Pourtant, les journalistes femmes elles-mêmes se sont saisies de la question, comme en attestent le guide des expertes, l’annuaire en ligne Les Expertes France
ou des associations comme Prenons la Une, auteure d’un Petit manuel de rébellion à l’usage des femmes dans les rédactions en avril 2018. Des mesures incitatives ont été prises comme l’acte d’engagement pour une démarche d’autorégulation visant à améliorer l’image des femmes dans les médias, signé en 2011 par les principaux médias (sous l’égide de la Commission sur l’image des femmes dans les médias et la ministre chargée de l’égalité), les multiples rapports du CSA, les nombreuses chartes internes… Pourquoi, alors, l’égalité progresse-t-elle si lentement et, parfois même, régresse ?
Interroger les données des enquêtes, analyser les stéréotypes
Une des explications tient sans doute aux effets pervers de l’abondance des discours sur la question de la place des femmes dans les médias, qui donne l’illusion d’une égalité déjà là, néanmoins démentie par la réalité du terrain. Comme si l’existence d’exigences ou la prescription de normes venues le plus souvent d’en-haut, de la hiérarchie ou de l’autorité publique, suffisaient à garantir une égalité des sexes.

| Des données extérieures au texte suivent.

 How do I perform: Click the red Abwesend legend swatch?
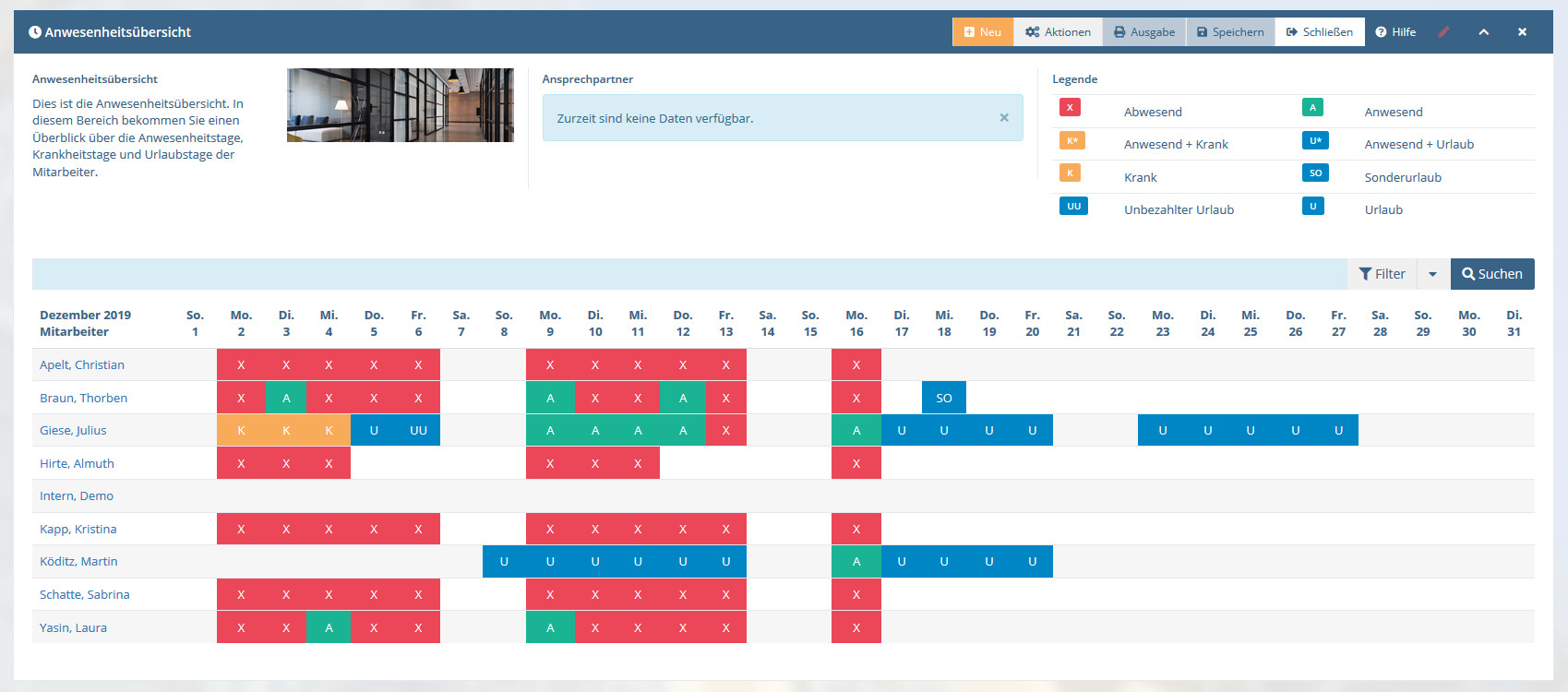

Cela interroge aussi, sans doute, la réception des données quantitatives de ces enquêtes. Les indicateurs chiffrés qu’elles produisent peuvent servir d’appui pour une démarche politique, cependant elles fournissent des résultats bruts et massifs dont les professionnels et professionnelles du domaine peuvent peiner à se saisir.
Même lorsque les médias s’emploient à valoriser des figures féminines, ils restent le plus souvent enfermés dans les modèles ancestraux de la « valence différentielle des sexes » telle que l’a défini Françoise Héritier.
Comme l’expliquent Virginie Julliard et Aurélie Olivesi (2011), ces enquêtes peinent à analyser les stéréotypes. Or, expliquent-elles, ceux exprimant « un imaginaire social auquel adhèrent, ou non, ceux qui les mobilisent pour être entendus dans une société donnée, à un moment de son histoire » sont des ressources largement mobilisées par les médias — y compris dans l’analyse de phénomènes nouveaux, car ils permettent de s’appuyer sur du commun, du connu. Leur analyse de ces stéréotypes montre que, même lorsque les médias s’emploient à valoriser des figures féminines, ils restent le plus souvent enfermés dans les modèles ancestraux de la « valence différentielle des sexes » telle que l’a définie Françoise Héritier. Ainsi, mesurer la place minorée des femmes et être conscient du sexisme des médias ne suffisent pas à changer les pratiques et les représentations.